Transport is a significant cost for most Tasmanians and costs are projected to increase along with increasing oil prices. Transport is the largest source of carbon emissions in Tasmania. So, personal transport is an area where our daily habits and choices have a big impact. It may not be realistic to get rid of your car entirely, but we can all reduce our dependence on cars quite easily by carpooling, walking, cycling and taking public transport. What's more, these actions save you money, reduce the hassles of traffic and parking, and improve your health!

A huge proportion of working Tasmanians drive to work in a typical day and they're generally in a car all by themselves! This not only contributes to greenhouse gas emissions and air pollution, it also means that we need taxes spent on roads to cater for peak load traffic and a larger proportion of our urban environment allocated for parking.

Tasmanians are developing innovative solutions for traveling better. Cool Pool Tas connects people who are travelling in the same direction with one another so that they can carpool. The Hobart Bike Kitchen takes old and unwanted bikes of all persuasions and then helps people to rebuild and maintain them. There are electric bikes, which help eliminate the barrier of tackling Tassie's hills and a huge selection of beautiful peddlies. Things are also happening at a Government level in this area to make cities more people friendly, such as Metro Park & Ride services and incentives for people to walk to work.


1. Reduce your car use for short trips. The majority of car trips made in Australia are for short trips of up to 3 kilometres. Choose to walk or cycle instead.

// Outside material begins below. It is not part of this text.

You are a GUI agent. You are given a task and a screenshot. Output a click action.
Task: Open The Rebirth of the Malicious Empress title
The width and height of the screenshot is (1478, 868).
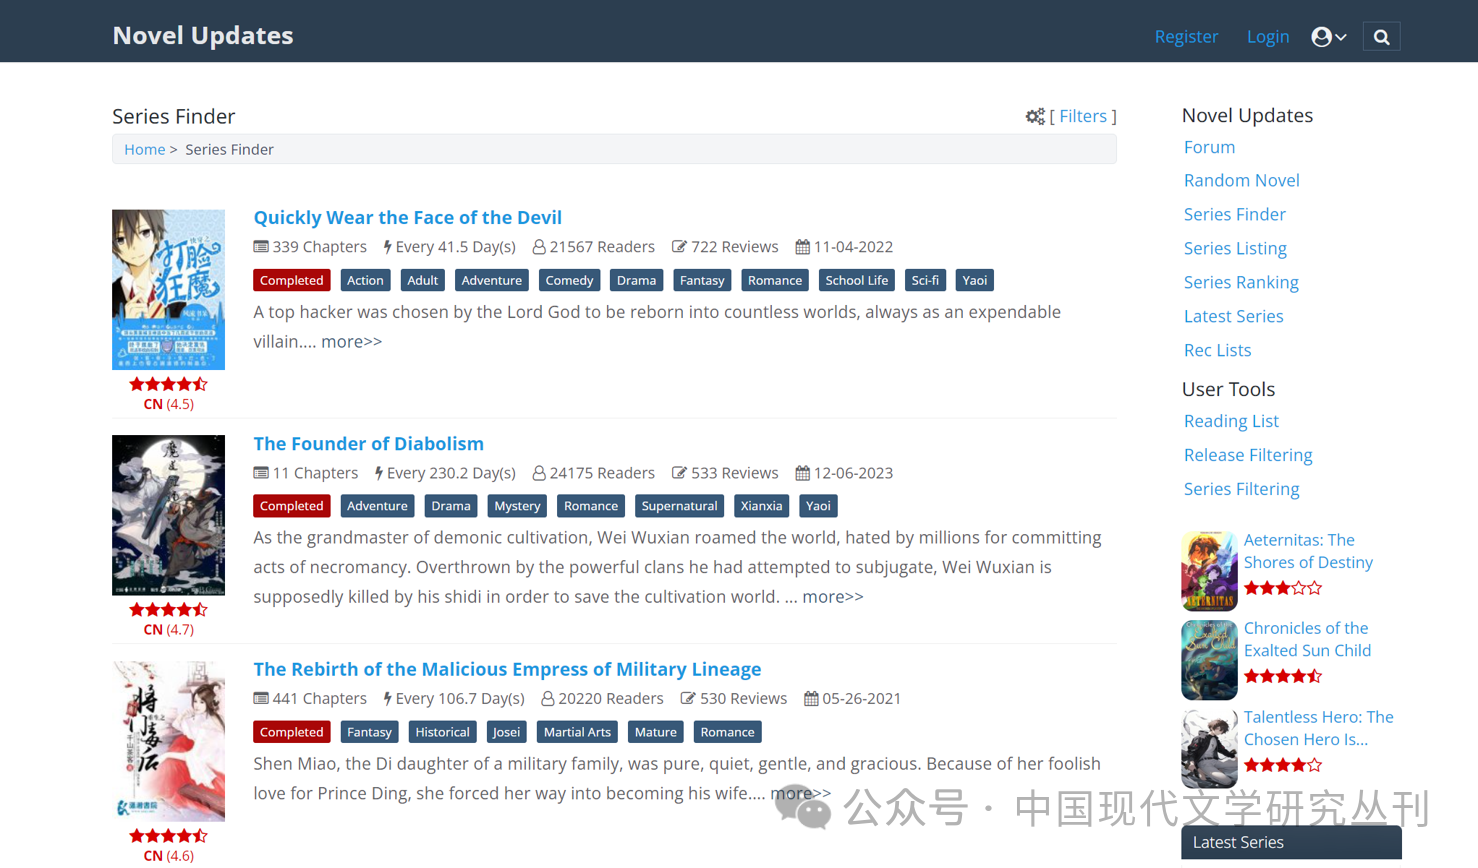point(507,669)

2. Slow down. Driving at 90 km/h rather than 110 km/h can save 25% on fuel.

3. Drive smoothly. Generally, fuel economy is maximised when acceleration and braking are minimised. So a fuel-efficient strategy is to anticipate what is happening ahead, and drive in such a way so as to minimise acceleration and braking, and maximise coasting time. Don't push the car uphill. Avoid starting and stopping in traffic and try to keep your speed steady.

4. Choose a fuel-efficient vehicle. Obviously cycling, walking or taking public transport are better options, but when you have to drive choose a small, fuel-efficient vehicle. The Federal Government's Green Vehicle Guide ( is an excellent resource to determine the fuel efficiency of both new and used vehicles.

5. Carpool. Four people travelling in one vehicle rather than four individual vehicles will reduce fuel use by 75% and also significantly improve traffic flow. Cool Pool Tas allows you to connect with others in your area to organise regular carpooling or find someone travelling longer distances that you can ride share with.


  • Transport contributes more than one fifth of greenhouse gas emissions in Tasmania – almost 2 million tonnes a year to the atmosphere. Each year car size increases and the number of car trips increases
  • The average household makes close to 10 car trips per day and this figure is steadily climbing. 40% of all journeys by car are 5 kilometres or less and could quite easily be replaced by walking or cycling. If you reduce the number of car trips even by a third, you will save car fuel and maintenance costs and at the same time reduce environmental pollution.
  • Driving a large 4-wheel drive vehicle instead of an energy efficient car will waste more energy (in terms of greenhouse gas emissions) than leaving a fridge door open for 3 years, leaving a bathroom light burning for 15 years or leaving a colour TV on for 10 years.
  • Getting out of your car and walking or cycling daily will easily provide most of us with the 30 minutes of moderate intensity physical activity that's recommended to deliver significant health benefits such as lowering the risk of diabetes, heart disease, osteoporosis and improving personal wellbeing. Currently, 69% of Tasmanians are not sufficiently active and 48% of Tasmanians are considered overweight or obese (Source: Health Indicators Tasmania 2008).
  • Almost a quarter of a billion dollars is budgeted by the Tasmanian government to be spent on roads in 2010-11; nearly as much as on infrastructure for health, housing, tourism, recreation and culture combined. Imagine what Tasmania could do if we reduced our dependence on road transport.